- EXERCISE
Please find the number of lines in the material below where the string "resolution" occurs, and give only that number.

- RECORDS TO USE
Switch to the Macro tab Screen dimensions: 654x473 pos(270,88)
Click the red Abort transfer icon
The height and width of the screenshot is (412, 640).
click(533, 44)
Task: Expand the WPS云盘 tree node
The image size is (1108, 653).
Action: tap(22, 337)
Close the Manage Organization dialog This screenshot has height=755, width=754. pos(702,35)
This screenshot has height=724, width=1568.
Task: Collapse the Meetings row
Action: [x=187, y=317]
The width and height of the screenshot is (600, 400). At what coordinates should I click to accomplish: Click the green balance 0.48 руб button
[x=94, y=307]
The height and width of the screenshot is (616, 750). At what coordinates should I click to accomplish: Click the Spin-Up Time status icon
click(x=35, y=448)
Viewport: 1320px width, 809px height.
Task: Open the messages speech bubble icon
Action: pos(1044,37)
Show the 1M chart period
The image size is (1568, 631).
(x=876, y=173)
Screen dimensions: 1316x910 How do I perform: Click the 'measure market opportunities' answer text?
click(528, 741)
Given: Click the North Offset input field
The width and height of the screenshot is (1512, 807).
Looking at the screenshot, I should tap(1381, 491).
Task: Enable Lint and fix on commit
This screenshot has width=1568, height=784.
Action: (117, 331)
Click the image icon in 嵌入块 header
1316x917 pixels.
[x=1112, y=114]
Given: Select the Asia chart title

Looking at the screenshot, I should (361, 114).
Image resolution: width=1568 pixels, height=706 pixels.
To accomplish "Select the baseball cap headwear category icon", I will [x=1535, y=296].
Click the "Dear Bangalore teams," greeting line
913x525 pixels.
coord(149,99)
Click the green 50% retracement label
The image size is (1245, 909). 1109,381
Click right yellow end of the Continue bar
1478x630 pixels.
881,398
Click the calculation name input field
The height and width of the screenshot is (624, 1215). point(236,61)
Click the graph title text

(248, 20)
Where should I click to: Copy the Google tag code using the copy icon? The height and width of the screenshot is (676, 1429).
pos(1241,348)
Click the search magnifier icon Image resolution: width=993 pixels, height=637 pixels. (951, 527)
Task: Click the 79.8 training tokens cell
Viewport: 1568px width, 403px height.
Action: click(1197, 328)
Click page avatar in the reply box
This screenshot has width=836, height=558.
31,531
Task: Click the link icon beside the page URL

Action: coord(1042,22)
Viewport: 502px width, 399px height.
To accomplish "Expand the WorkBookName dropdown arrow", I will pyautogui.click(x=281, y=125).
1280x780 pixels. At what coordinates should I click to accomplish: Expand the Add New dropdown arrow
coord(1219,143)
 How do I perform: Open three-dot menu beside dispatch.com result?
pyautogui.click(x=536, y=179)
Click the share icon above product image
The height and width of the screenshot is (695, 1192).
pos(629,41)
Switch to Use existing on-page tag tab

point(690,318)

- YOUR RESPONSE
2